[Stored records]

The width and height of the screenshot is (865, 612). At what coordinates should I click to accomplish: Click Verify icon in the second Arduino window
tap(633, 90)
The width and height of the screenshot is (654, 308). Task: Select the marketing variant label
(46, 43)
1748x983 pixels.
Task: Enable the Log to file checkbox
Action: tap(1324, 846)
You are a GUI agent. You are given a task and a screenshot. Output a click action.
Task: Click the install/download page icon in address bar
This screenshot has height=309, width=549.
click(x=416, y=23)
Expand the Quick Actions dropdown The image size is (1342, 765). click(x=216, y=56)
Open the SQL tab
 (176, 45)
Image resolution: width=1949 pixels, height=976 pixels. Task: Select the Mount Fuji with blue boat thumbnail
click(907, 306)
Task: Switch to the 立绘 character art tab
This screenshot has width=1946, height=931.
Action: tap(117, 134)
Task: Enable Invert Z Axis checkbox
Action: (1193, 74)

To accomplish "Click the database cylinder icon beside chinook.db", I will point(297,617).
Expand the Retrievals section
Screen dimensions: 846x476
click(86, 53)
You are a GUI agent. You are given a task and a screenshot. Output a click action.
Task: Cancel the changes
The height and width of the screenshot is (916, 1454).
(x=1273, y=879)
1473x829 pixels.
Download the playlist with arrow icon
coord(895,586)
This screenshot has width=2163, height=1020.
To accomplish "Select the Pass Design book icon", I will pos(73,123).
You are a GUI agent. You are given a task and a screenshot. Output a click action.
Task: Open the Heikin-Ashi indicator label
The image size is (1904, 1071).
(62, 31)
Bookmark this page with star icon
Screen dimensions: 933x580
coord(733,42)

# To do
The expected output is every line of the records in which the string "page" appears.

# The answer
Task: Click the install/download page icon in address bar
Bookmark this page with star icon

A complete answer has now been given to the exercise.